Media personality Anele Mdoda is a woman of her own word.

Earlier this month she told Move! about her mission to raise money and eradicate pit toilets in schools and she has raised enough to build the first of many.

Speaking about her motivation to start the initiative Anele explains that she was touched by a story she read about a young girl who fell in a pit toilet and died.

“There are stories you hear and you become so desensitised. But the story of Lumka Mketwa, a five-year-old girl who died in the broken pit latrine of her school in Bizana touched me. I don’t even know her mother,” she says.

Read more: Girl, 5, dies after falling into pit toilet at Eastern Cape school

The Eastern Cape-born radio and TV presenter says enough with pit toilets because they’re not only unsafe but scary to use too.

Anele knows this all too well because back home in the Eastern Cape, she grew up using these toilets.

“Just because we grew up using these long drop toilets and turned out fine doesn’t mean they’re alright. The long drop is scary,” she says.

○ ○ ○

*What is required*
Reproduce the article above about Anele Mdoda's campaign against school pit toilets word for word, from its first sentence to its last.

*Record list*
○ ○ ○

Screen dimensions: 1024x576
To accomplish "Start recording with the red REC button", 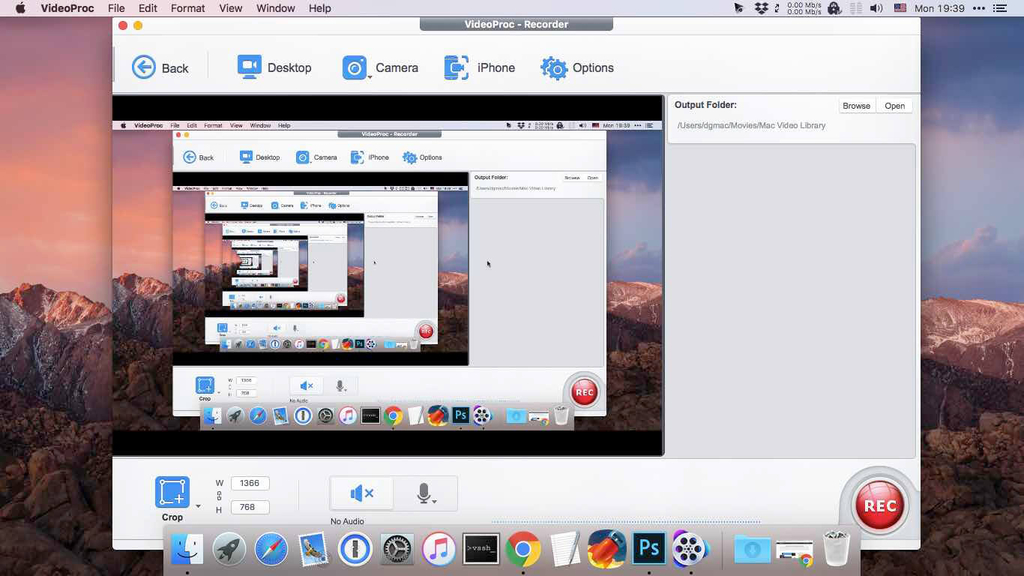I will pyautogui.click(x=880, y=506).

○ ○ ○

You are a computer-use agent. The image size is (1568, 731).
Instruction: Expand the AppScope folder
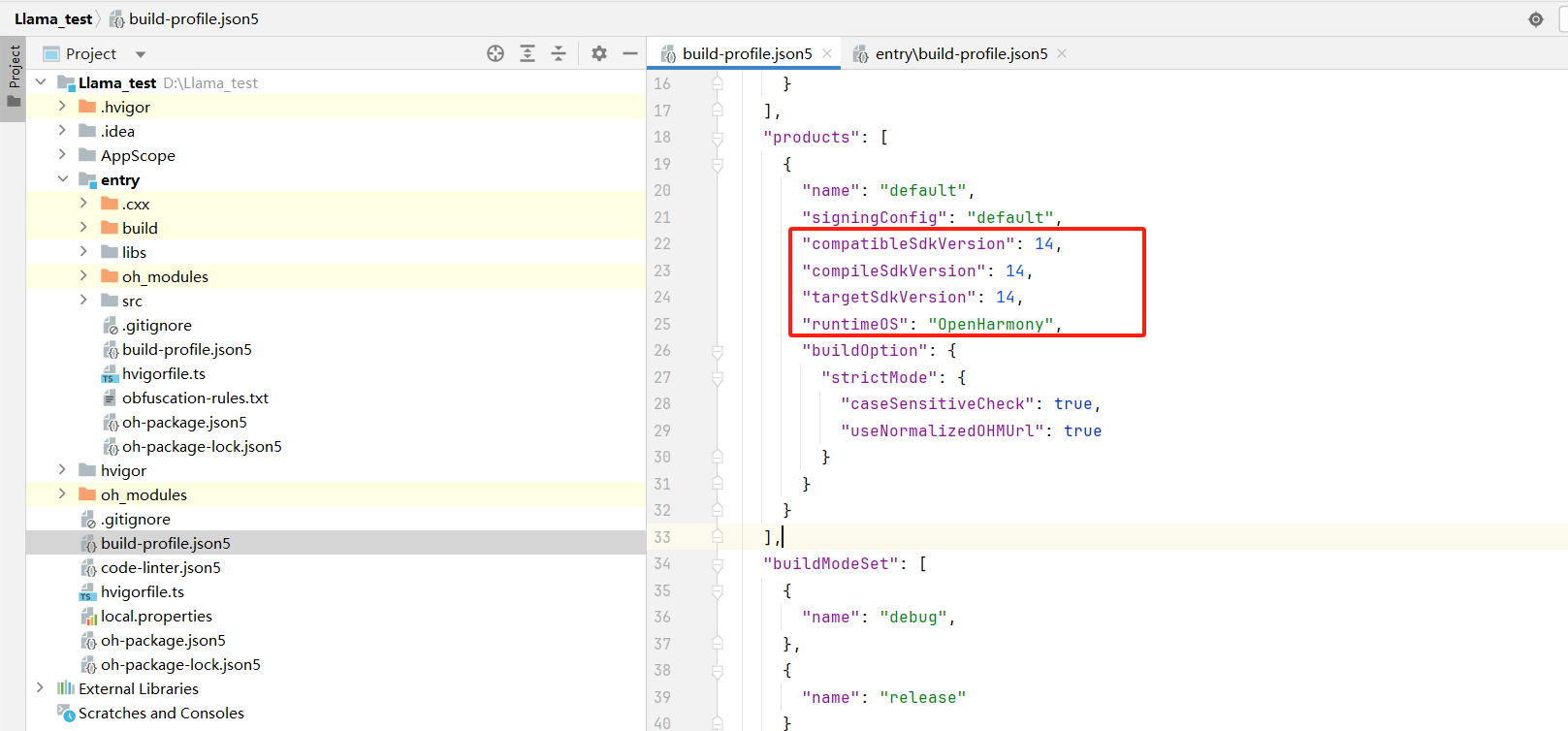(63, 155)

○ ○ ○

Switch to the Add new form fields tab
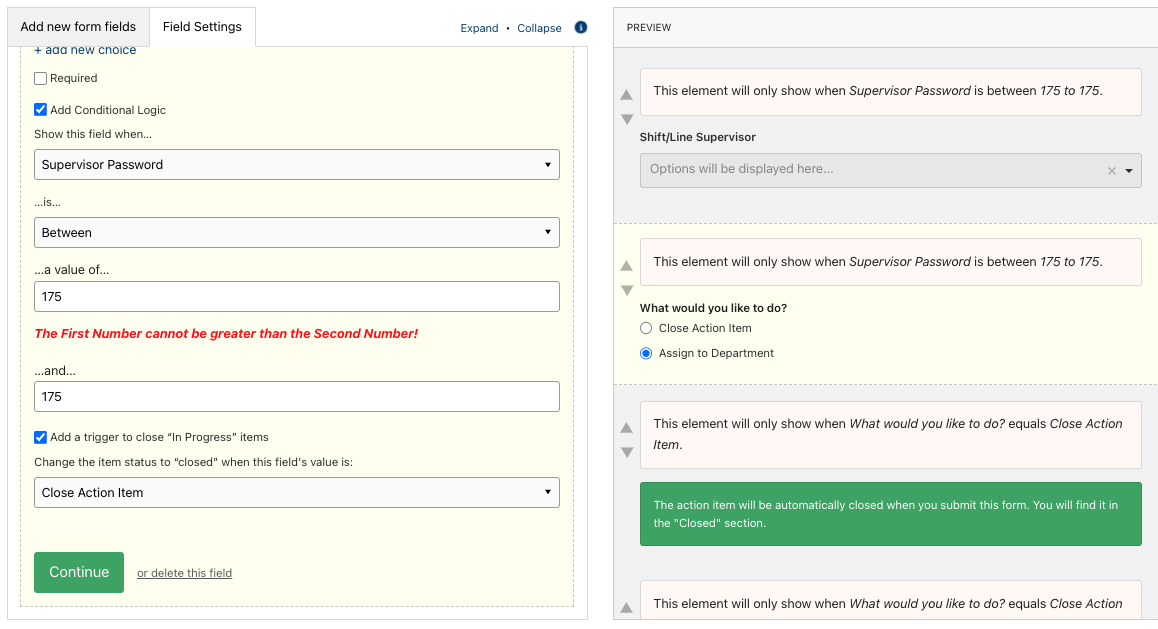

○ ○ ○

*The answer*
Media personality Anele Mdoda is a woman of her own word.

Earlier this month she told Move! about her mission to raise money and eradicate pit toilets in schools and she has raised enough to build the first of many.

Speaking about her motivation to start the initiative Anele explains that she was touched by a story she read about a young girl who fell in a pit toilet and died.

“There are stories you hear and you become so desensitised. But the story of Lumka Mketwa, a five-year-old girl who died in the broken pit latrine of her school in Bizana touched me. I don’t even know her mother,” she says.

Read more: Girl, 5, dies after falling into pit toilet at Eastern Cape school

The Eastern Cape-born radio and TV presenter says enough with pit toilets because they’re not only unsafe but scary to use too.

Anele knows this all too well because back home in the Eastern Cape, she grew up using these toilets.

“Just because we grew up using these long drop toilets and turned out fine doesn’t mean they’re alright. The long drop is scary,” she says.